> **The input**:
::::::::::

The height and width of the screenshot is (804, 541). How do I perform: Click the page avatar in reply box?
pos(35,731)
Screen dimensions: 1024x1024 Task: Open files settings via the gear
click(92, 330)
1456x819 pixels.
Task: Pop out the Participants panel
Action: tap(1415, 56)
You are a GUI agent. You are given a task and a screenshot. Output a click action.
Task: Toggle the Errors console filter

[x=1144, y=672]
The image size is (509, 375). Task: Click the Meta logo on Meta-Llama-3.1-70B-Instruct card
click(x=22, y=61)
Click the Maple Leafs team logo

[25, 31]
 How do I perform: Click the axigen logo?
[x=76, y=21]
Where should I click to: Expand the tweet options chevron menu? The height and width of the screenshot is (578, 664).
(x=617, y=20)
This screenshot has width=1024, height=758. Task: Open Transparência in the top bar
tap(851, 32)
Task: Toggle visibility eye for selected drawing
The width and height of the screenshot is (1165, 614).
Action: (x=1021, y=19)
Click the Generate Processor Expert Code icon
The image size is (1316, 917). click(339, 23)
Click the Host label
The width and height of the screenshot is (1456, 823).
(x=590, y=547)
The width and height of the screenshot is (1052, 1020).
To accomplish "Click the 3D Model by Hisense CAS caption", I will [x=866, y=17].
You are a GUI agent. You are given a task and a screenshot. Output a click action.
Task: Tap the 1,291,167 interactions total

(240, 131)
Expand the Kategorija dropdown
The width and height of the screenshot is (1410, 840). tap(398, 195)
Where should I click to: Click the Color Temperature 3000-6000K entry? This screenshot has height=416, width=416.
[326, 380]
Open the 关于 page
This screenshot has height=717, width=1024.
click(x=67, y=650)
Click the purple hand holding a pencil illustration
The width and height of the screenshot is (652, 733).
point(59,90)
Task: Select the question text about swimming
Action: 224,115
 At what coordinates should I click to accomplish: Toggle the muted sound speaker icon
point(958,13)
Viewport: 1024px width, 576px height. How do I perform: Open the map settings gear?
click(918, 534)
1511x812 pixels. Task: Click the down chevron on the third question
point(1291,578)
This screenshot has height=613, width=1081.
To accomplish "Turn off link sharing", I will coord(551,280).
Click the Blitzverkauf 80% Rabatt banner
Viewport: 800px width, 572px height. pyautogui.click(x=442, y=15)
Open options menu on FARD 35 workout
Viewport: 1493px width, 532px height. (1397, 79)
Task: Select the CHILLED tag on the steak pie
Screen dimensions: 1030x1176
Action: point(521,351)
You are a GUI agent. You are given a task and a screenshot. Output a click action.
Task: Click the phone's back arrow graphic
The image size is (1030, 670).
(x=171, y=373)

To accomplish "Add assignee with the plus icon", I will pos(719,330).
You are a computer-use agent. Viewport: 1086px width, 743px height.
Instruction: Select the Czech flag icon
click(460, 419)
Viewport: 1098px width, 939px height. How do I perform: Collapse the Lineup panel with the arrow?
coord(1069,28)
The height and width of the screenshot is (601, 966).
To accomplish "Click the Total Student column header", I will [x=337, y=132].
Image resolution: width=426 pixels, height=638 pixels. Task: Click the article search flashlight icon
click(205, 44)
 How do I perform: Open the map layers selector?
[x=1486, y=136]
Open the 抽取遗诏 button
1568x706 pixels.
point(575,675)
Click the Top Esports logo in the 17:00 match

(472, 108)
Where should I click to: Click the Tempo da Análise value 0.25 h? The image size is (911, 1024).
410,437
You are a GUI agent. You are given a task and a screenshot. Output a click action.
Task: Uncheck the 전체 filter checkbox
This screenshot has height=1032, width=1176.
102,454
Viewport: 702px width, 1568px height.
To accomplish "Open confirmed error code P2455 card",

::::::::::

Reproduce exactly the line bearing "This screenshot has height=1032, width=1176." and all the lines that come after it in the records above; add nothing.

This screenshot has height=1032, width=1176.
102,454
Viewport: 702px width, 1568px height.
To accomplish "Open confirmed error code P2455 card",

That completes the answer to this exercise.